使用漏洞从文本中过滤单词 [英] filtering words from text with exploits

查看:38
本文介绍了使用漏洞从文本中过滤单词的处理方法,对大家解决问题具有一定的参考价值,需要的朋友们下面随着小编来一起学习吧!

问题描述

我有过滤器可以过滤诸如屁股"操"等坏词.现在我正在尝试处理诸如f*ck"、sh/t"之类的漏洞.

I have filter which filters bad words like 'ass' 'fuck' etc. Now I am trying to handle exploits like "f*ck", "sh/t".

我可以做的一件事是将每个单词与具有此类漏洞的坏词词典进行匹配.但这是相当静态的,不是好方法.

One thing I could do is matching each words with dictionary of bad word having such exploits. But this is pretty static and not good approach.

我可以做的另一件事是使用 levenshtein 距离.levenshtein distance = 1 的单词应该被屏蔽.但这种方法也容易出现误报.

Another thing I can do is, using levenshtein distance. Words with levenshtein distance = 1 should be blocked. But this approach also prone to give false positive.

if(!ctype_alpha($text)&& levenshtein('shit', $text)===1)
{
//match
}

我正在寻找某种使用正则表达式的方法.也许我可以将 levenshtein 距离与 regex 结合起来,但我无法弄清楚.
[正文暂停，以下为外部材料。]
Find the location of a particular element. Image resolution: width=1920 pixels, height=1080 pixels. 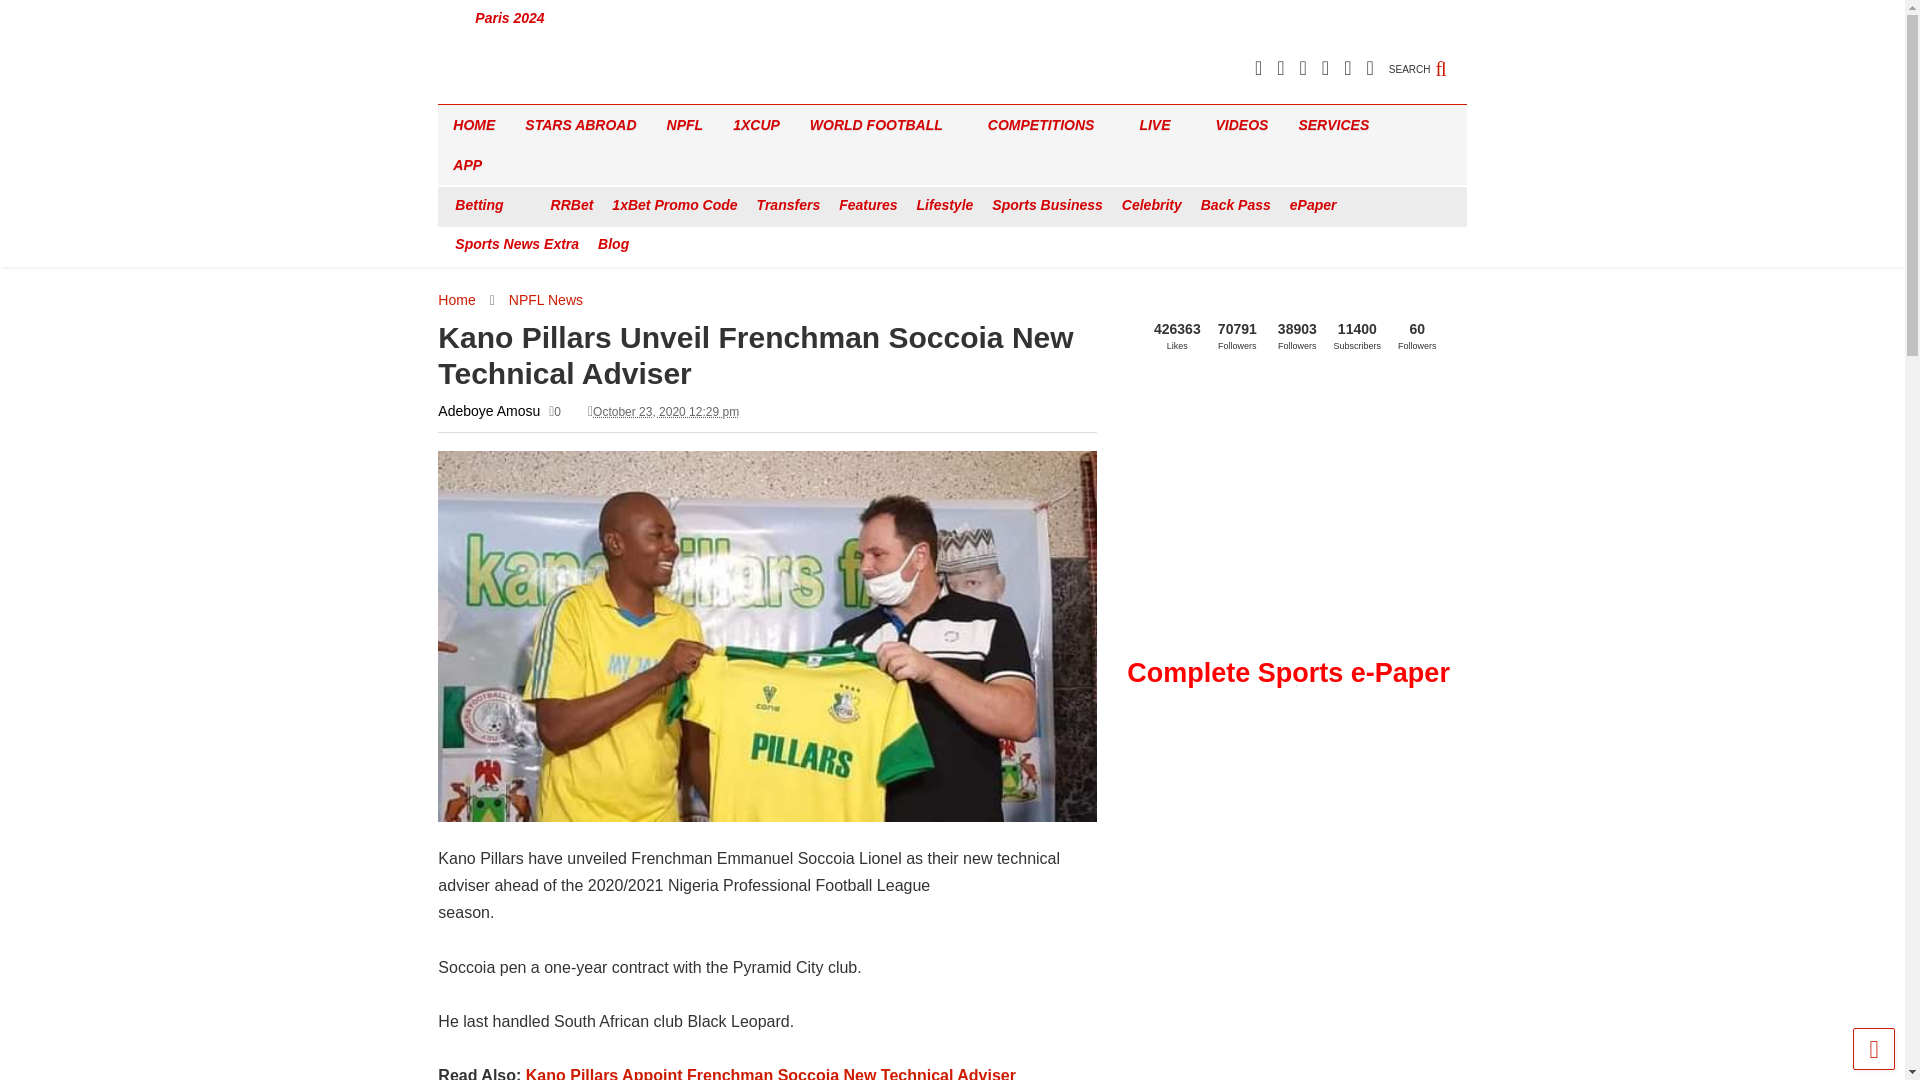

HOME is located at coordinates (474, 124).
I am looking for some way of using regex. May be I can combine levenshtein distance with regex, but I could not figure it out.

任何建议都值得高度赞赏.

Any suggestion is highly appreciable.

推荐答案

正如评论中所述,很难做到这一点.这个片段远非完美,将检查字母替换为相同数量的其他字符的匹配项.
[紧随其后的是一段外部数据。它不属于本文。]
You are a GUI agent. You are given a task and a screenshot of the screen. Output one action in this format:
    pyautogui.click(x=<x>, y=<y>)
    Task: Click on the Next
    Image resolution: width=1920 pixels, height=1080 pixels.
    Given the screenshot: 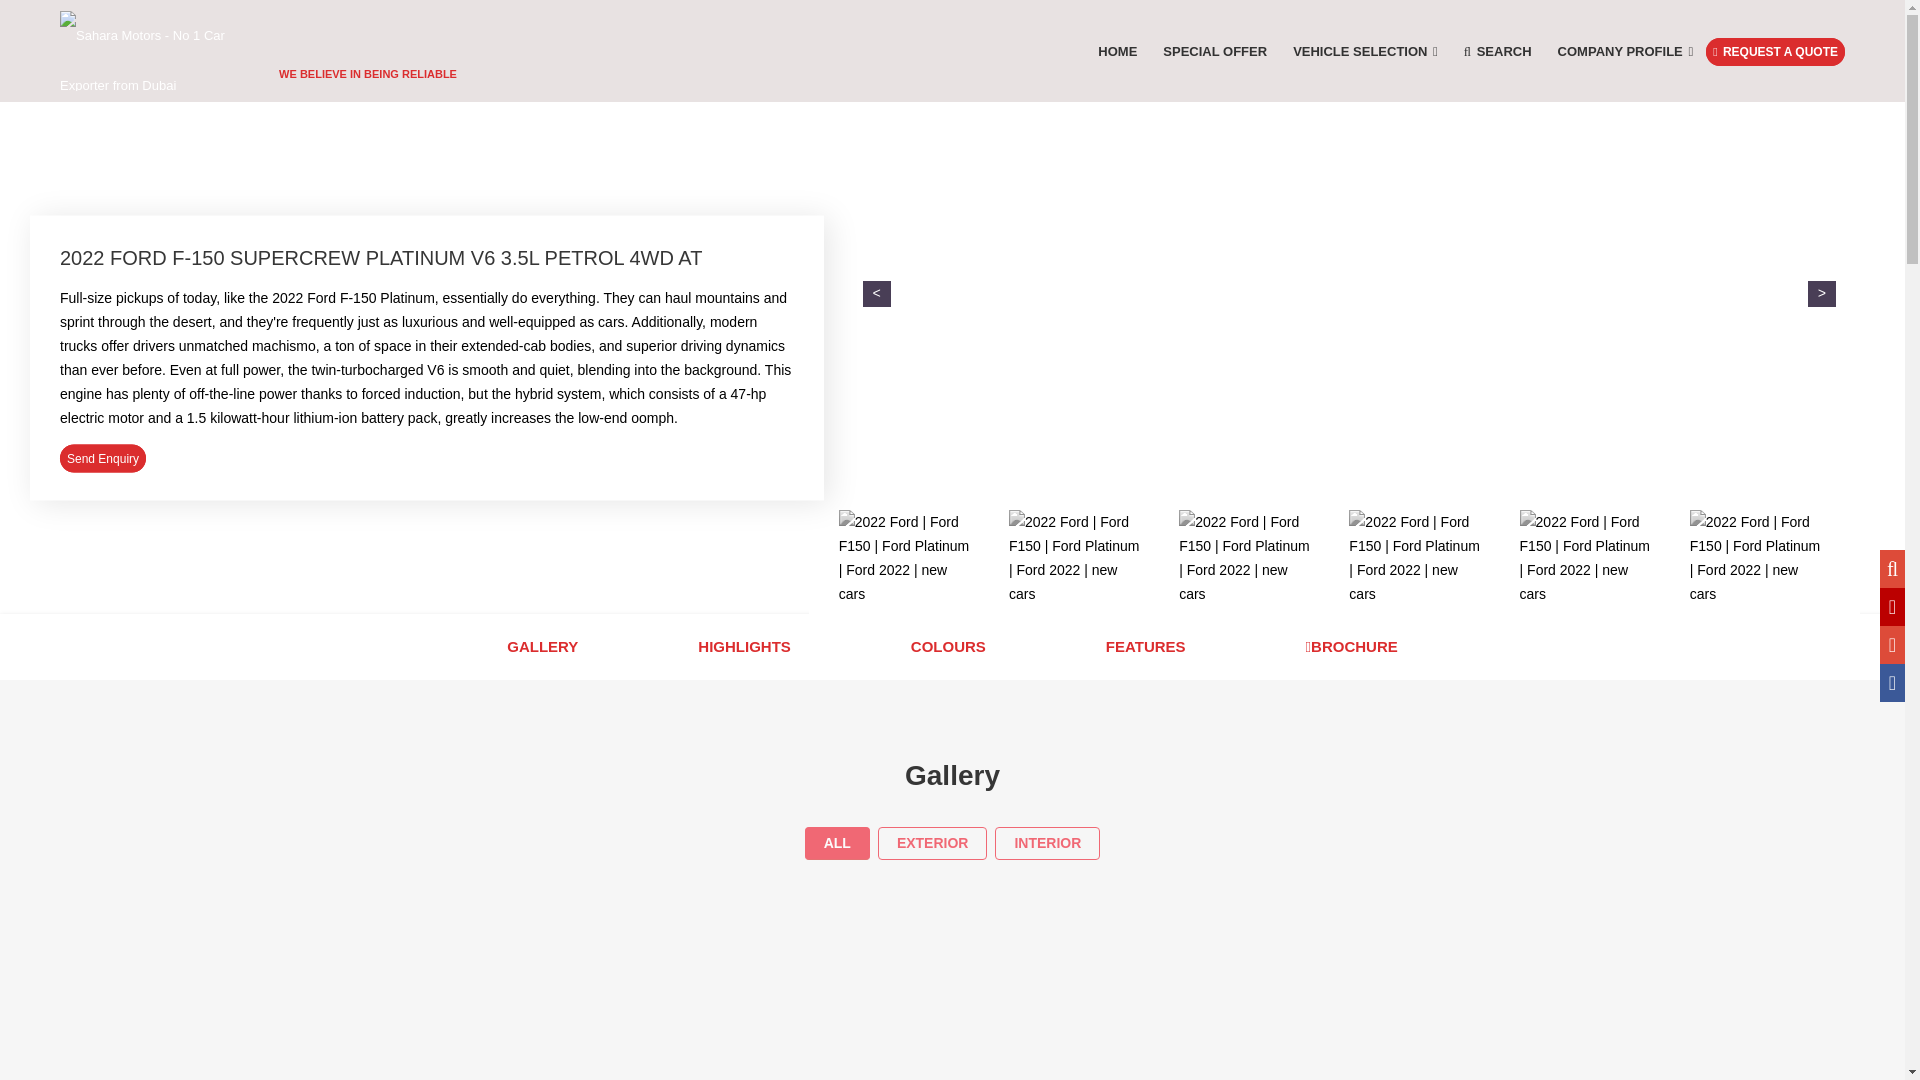 What is the action you would take?
    pyautogui.click(x=1822, y=293)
Like stated in the comments, it is hard to get this right. This snippet, far from perfect, will check for matches where letters are substituted for the same number of other characters.

它可以让您大致了解如何解决这个问题,但如果您想让它更智能,则需要更多的逻辑.例如,此过滤器不会过滤 'fukk'、'f ck'、'f**ck'、'fck'、'.fuck'(带前导点)或 'fück',而它可能会过滤掉 '++++' 将其替换为 'beep'.但它也会过滤 'f*ck'、'f**k'、'f*cking' 和 'sh1t',所以它可能会做得更糟.:)
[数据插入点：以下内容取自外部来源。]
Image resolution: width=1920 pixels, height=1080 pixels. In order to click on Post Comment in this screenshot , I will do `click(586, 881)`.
It may give you a general idea of how you could solve this, although much more logic is needed if you want to make it smarter. This filter, for instance will not filter 'fukk', 'f ck', 'f**ck', 'fck', '.fuck' (with leading dot) or 'fück', while it does probably filter out '++++' to replace it with 'beep'. But it also filters 'f*ck', 'f**k', 'f*cking' and 'sh1t', so it could do worse. :)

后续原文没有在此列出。